* **Aim of the task**
Once the line containing "Where should I click to: Expand" is found in the entries below, restate it and each following line word for word, stopping after the line containing "Where should I click to: Click".

* **Dataset content**
- - -

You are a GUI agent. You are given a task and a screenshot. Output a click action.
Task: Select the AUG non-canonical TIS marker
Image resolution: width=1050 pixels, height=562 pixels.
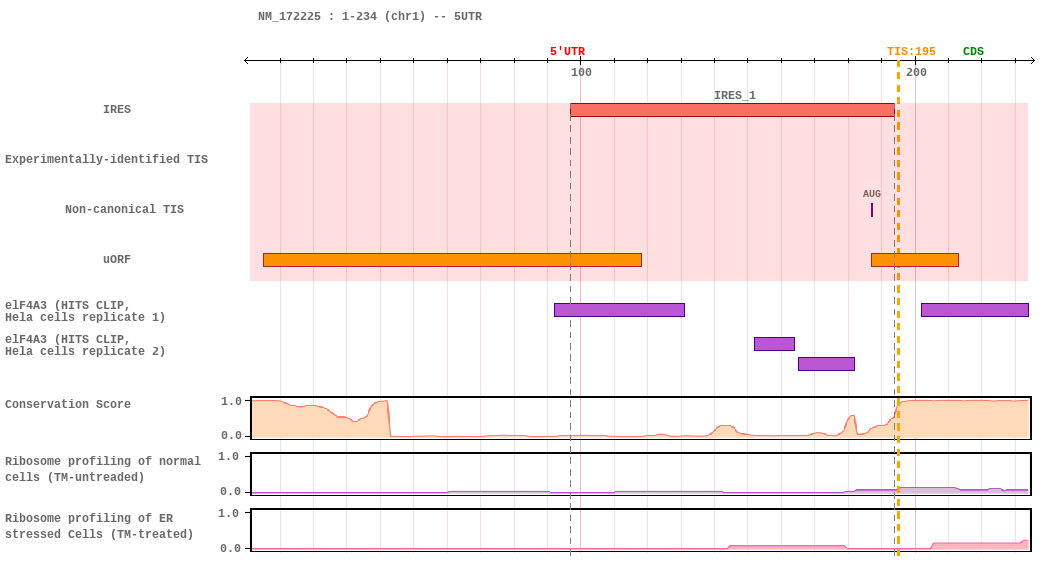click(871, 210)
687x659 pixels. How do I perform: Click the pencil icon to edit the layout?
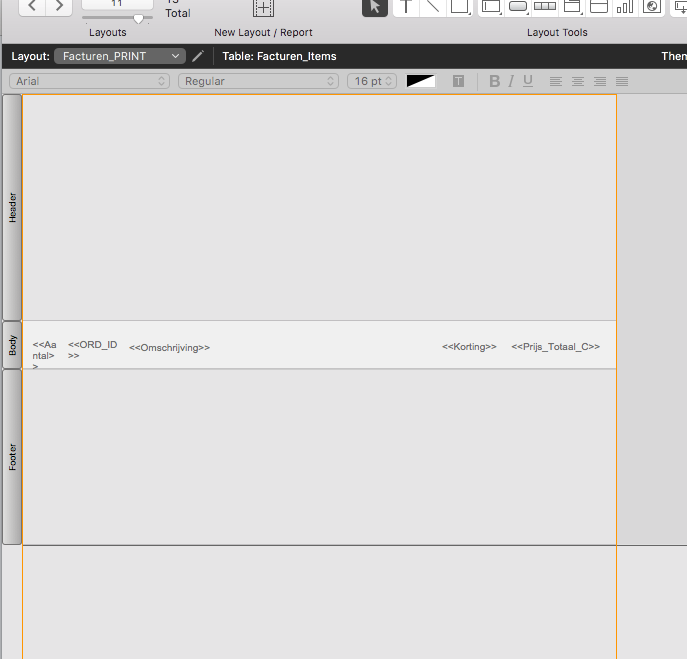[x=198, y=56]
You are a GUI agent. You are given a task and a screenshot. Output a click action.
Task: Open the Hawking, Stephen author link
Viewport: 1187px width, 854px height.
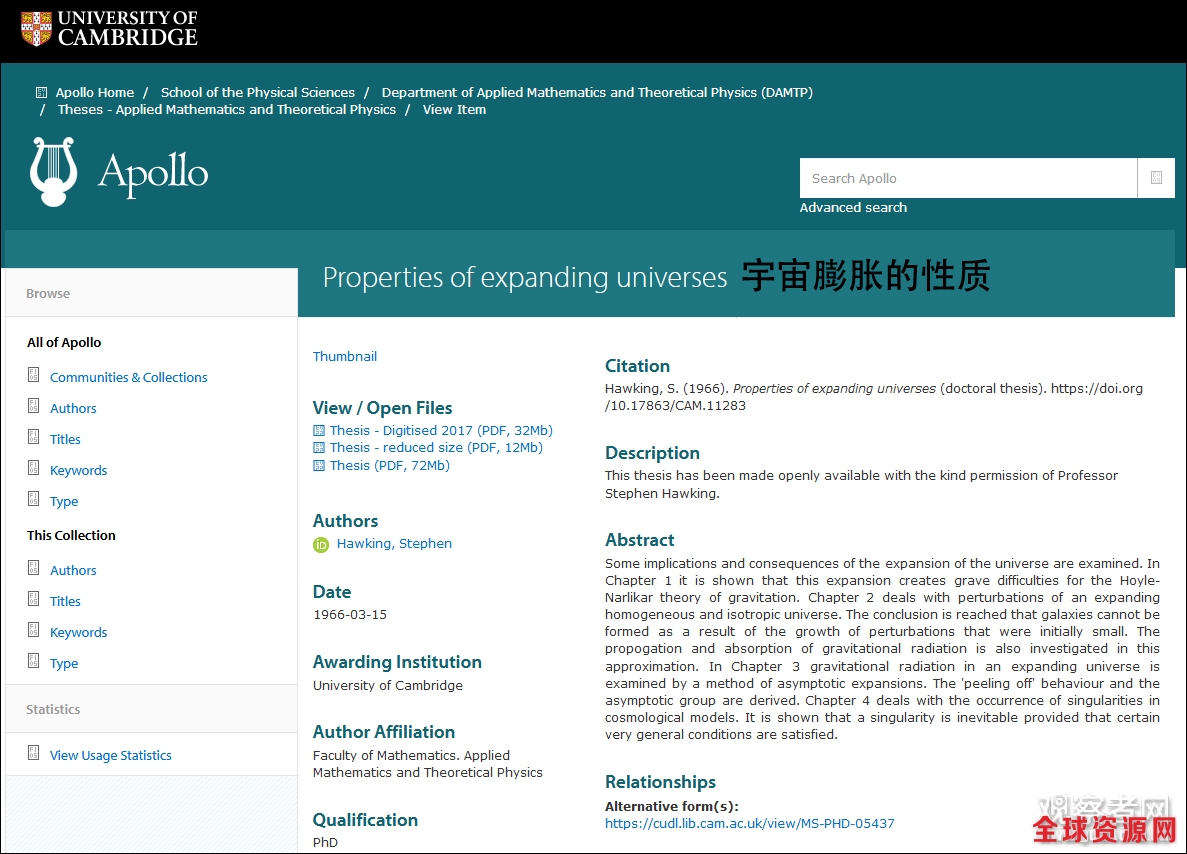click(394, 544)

- - -

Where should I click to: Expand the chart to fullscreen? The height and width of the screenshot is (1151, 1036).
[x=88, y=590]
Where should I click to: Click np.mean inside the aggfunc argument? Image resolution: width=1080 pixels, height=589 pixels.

- - -

* **Answer to this exercise**
Where should I click to: Expand the chart to fullscreen? The height and width of the screenshot is (1151, 1036).
[x=88, y=590]
Where should I click to: Click np.mean inside the aggfunc argument? Image resolution: width=1080 pixels, height=589 pixels.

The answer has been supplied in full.